■ Task statement
Every line of the listing that holds the word "agent" should be returned.

■ Records shown
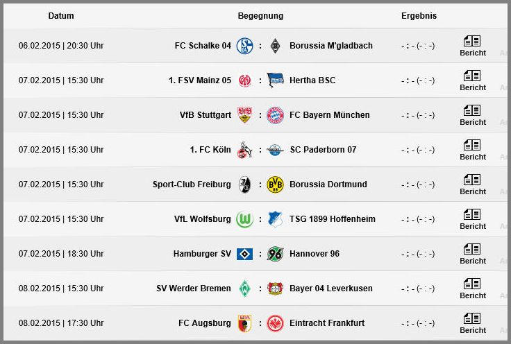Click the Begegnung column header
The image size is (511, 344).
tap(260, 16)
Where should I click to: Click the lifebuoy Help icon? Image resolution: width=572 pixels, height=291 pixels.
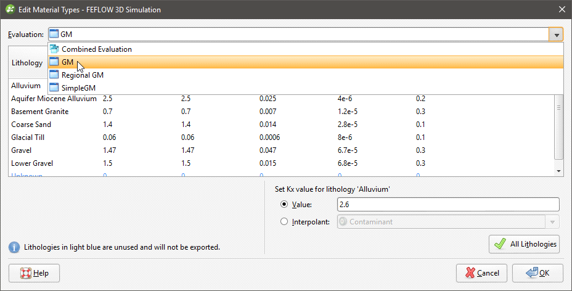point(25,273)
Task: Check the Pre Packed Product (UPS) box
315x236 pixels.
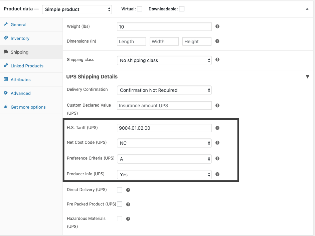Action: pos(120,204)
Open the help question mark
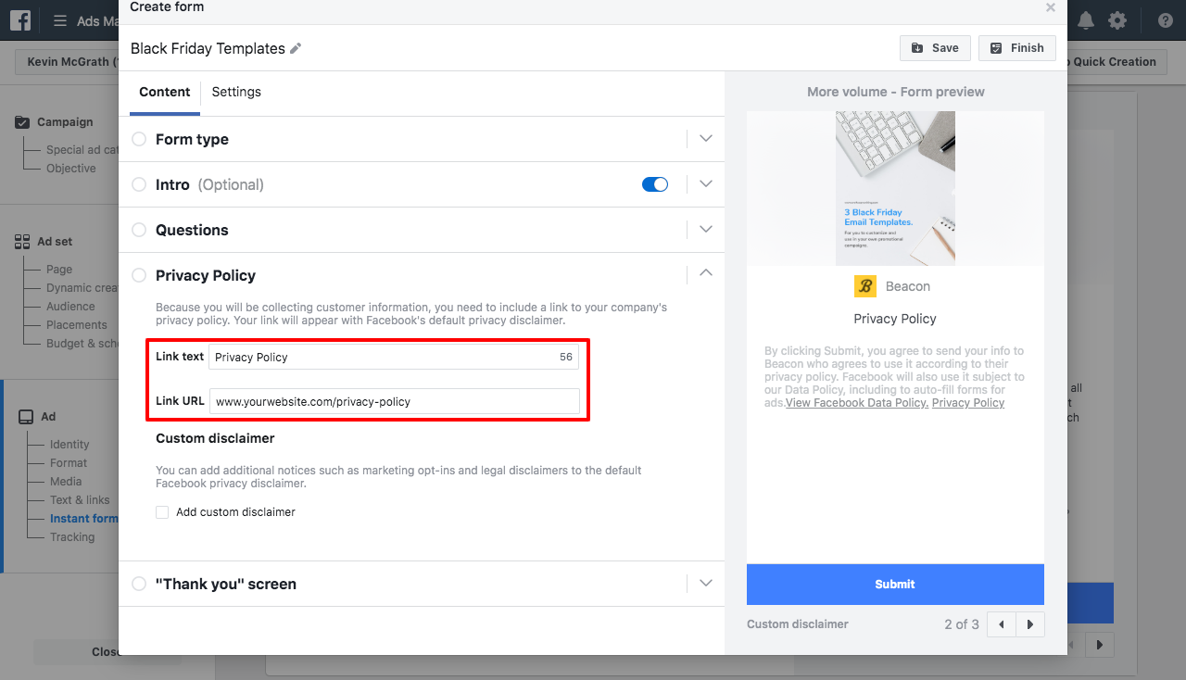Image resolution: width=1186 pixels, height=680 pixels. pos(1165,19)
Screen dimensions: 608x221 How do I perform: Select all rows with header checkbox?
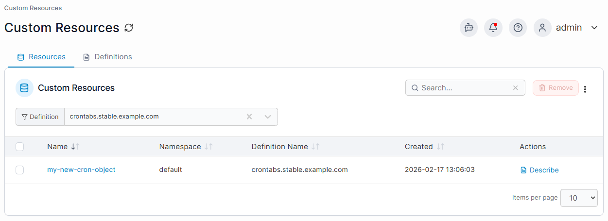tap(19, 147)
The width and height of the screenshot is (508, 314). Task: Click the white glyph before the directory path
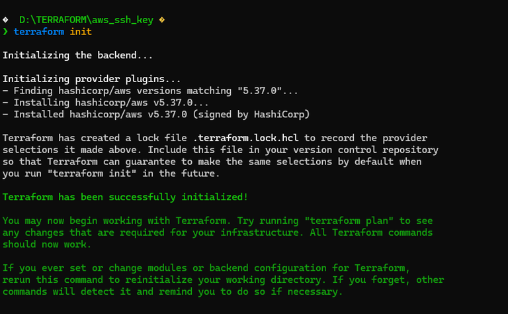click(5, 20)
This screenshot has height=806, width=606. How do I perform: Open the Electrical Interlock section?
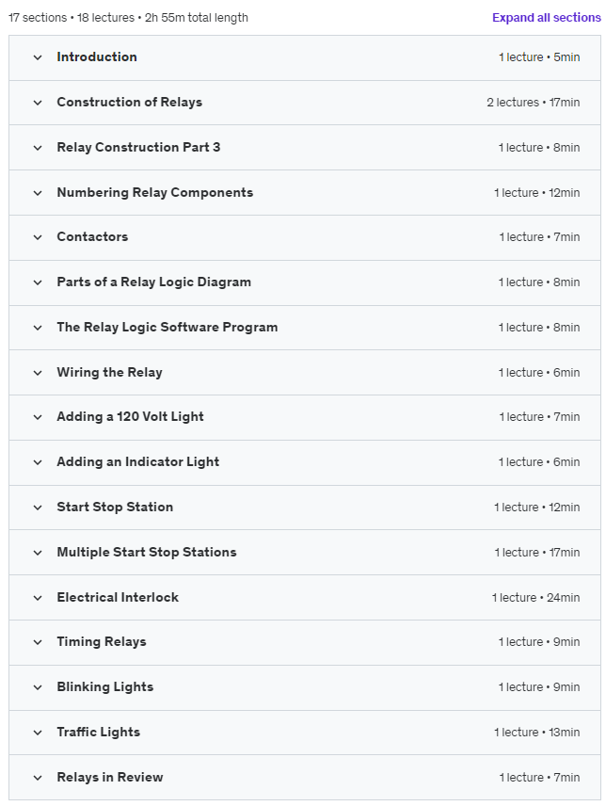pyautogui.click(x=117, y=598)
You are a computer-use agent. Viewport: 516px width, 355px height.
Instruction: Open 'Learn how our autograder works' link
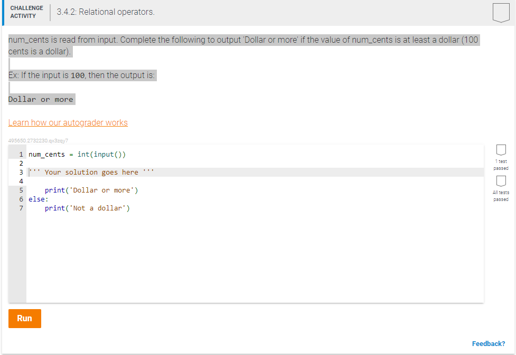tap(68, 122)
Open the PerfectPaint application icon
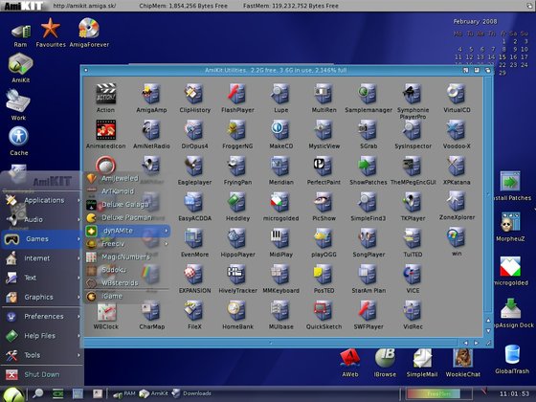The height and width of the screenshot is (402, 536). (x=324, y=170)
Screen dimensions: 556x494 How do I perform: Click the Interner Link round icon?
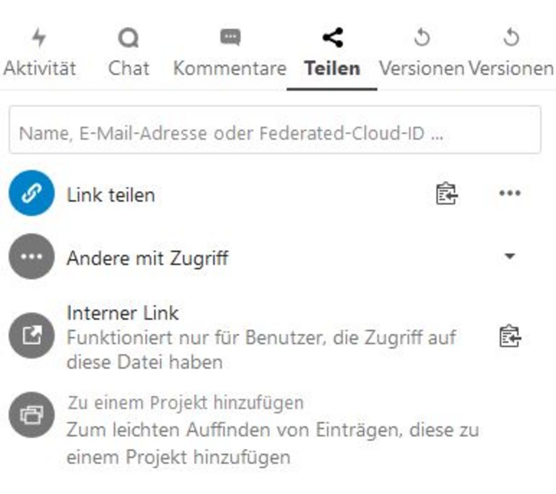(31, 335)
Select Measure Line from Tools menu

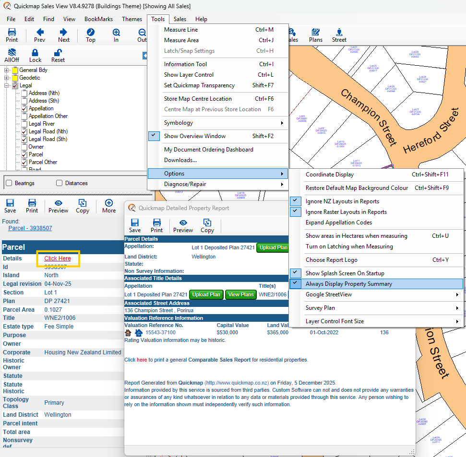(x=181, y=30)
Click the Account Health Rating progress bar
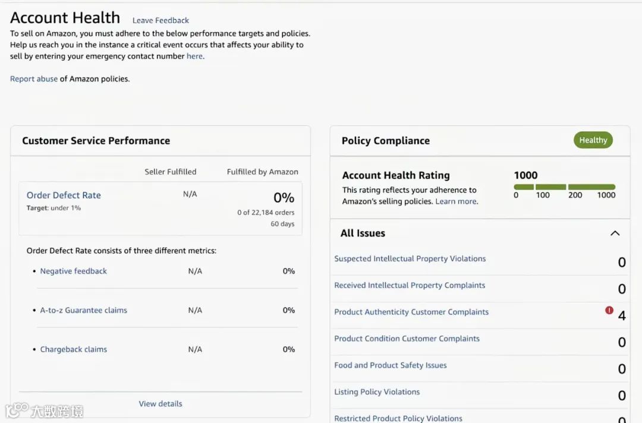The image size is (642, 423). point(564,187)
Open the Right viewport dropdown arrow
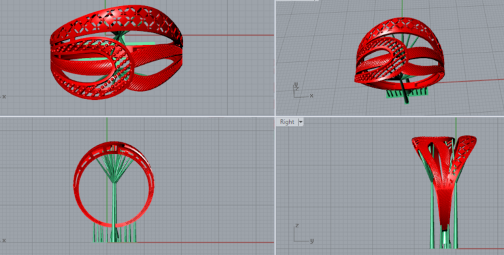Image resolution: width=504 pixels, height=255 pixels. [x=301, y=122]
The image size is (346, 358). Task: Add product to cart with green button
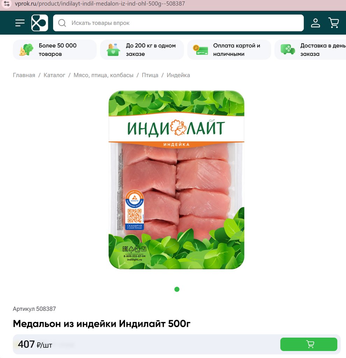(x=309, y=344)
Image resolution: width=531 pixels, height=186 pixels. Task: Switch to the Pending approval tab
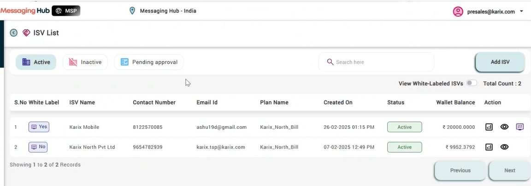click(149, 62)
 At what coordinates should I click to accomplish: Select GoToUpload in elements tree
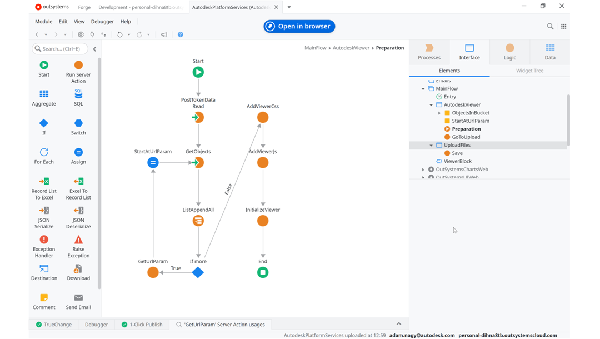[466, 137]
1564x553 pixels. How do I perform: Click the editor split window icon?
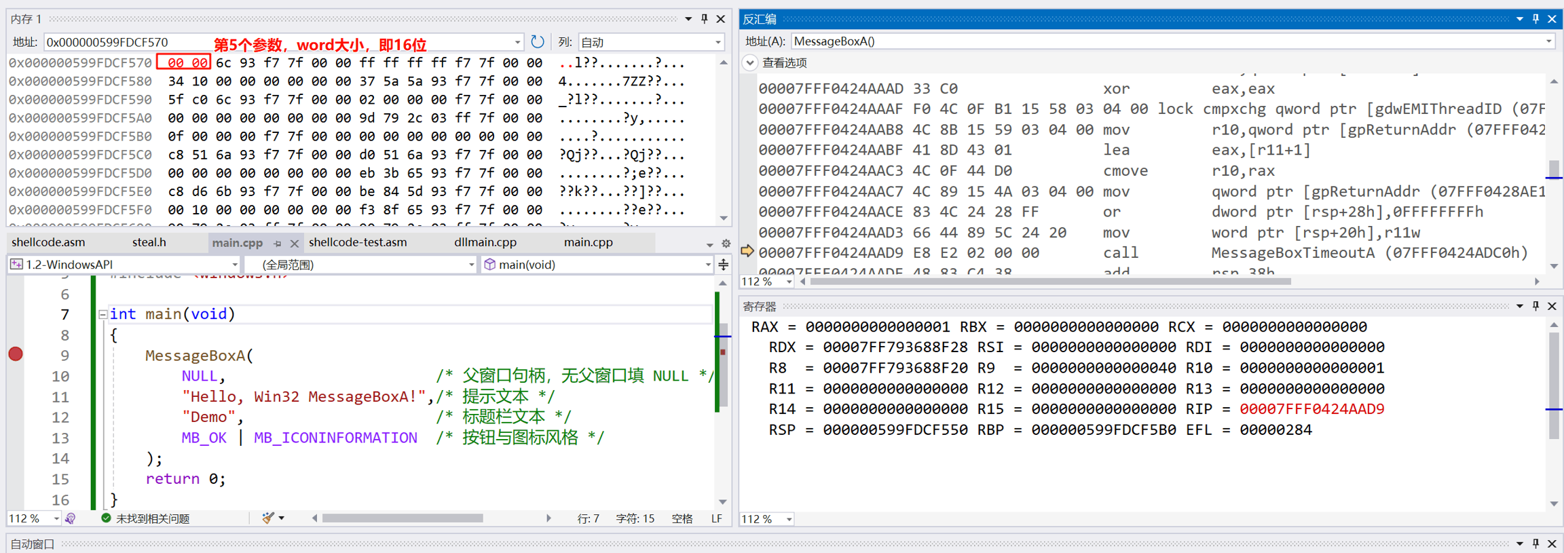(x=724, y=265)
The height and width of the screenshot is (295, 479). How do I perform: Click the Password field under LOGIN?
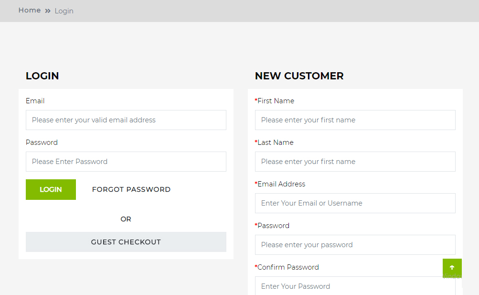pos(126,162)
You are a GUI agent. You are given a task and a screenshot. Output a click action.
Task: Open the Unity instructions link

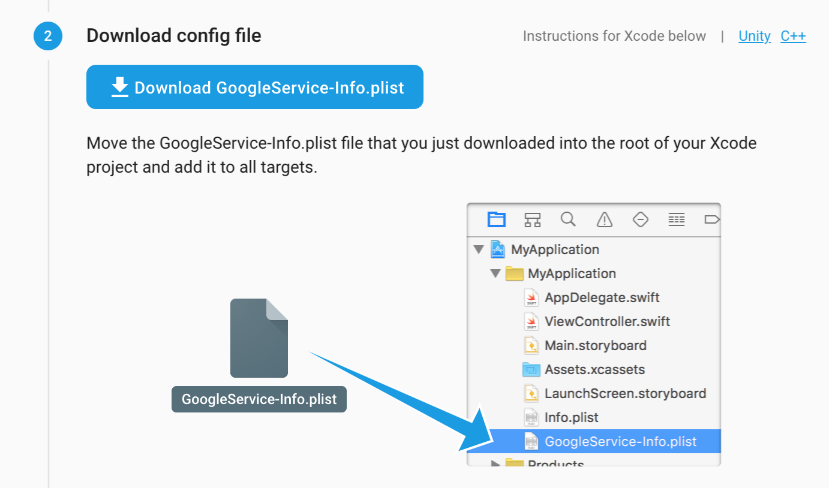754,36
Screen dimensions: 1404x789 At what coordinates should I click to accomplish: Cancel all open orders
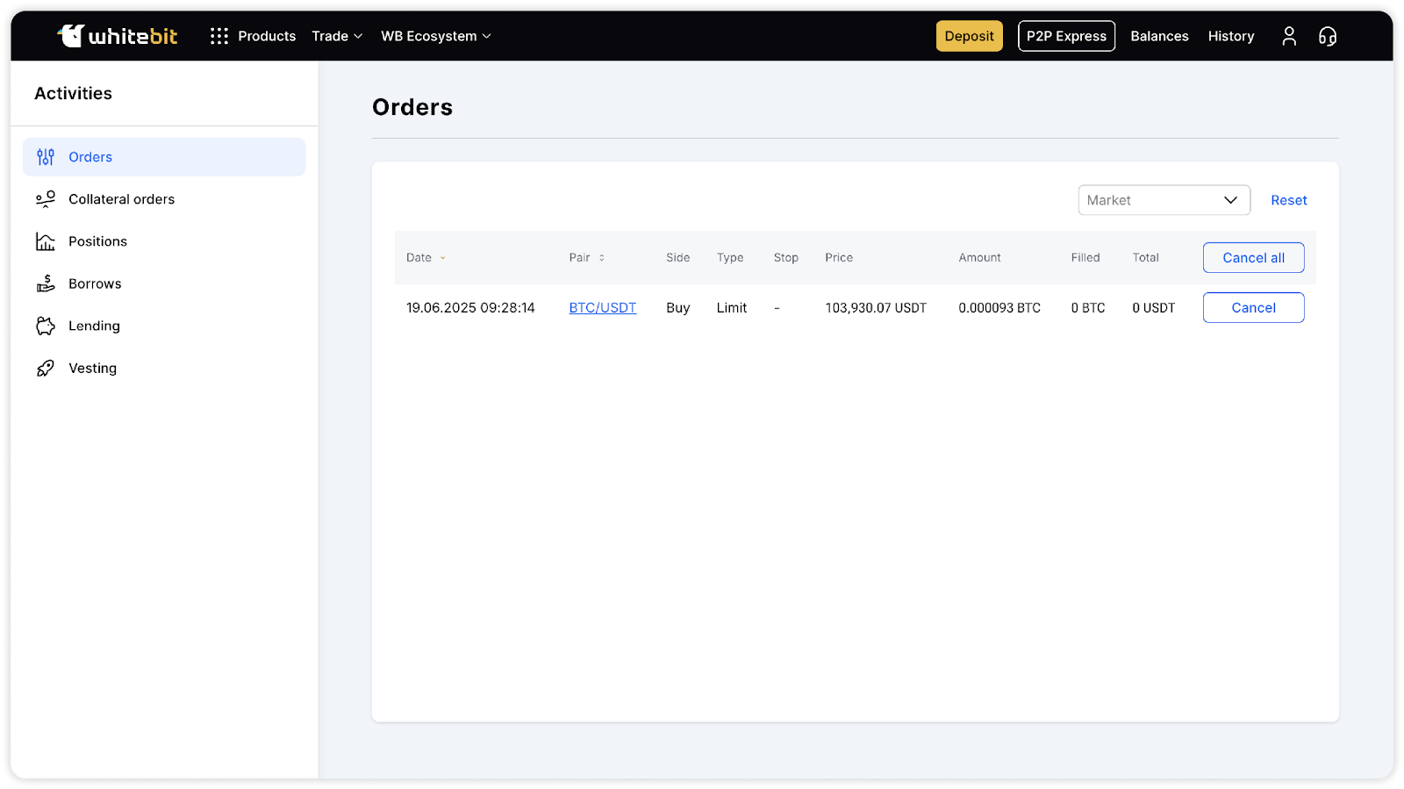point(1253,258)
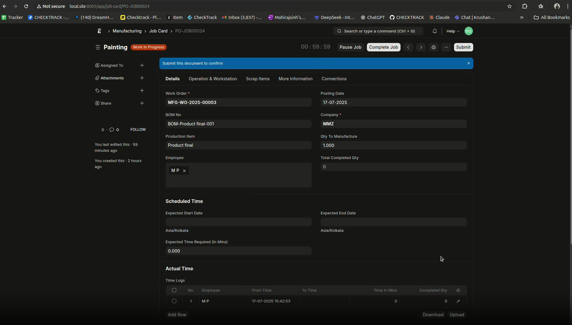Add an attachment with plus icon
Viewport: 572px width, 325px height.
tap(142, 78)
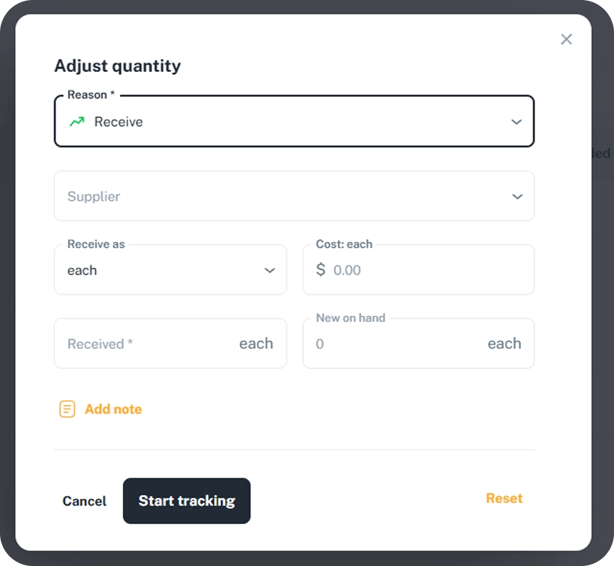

■ Worked solution
You are a computer-use agent. Viewport: 516px width, 355px height.
You are a GUI agent. You are given a task and a screenshot. Output a click action.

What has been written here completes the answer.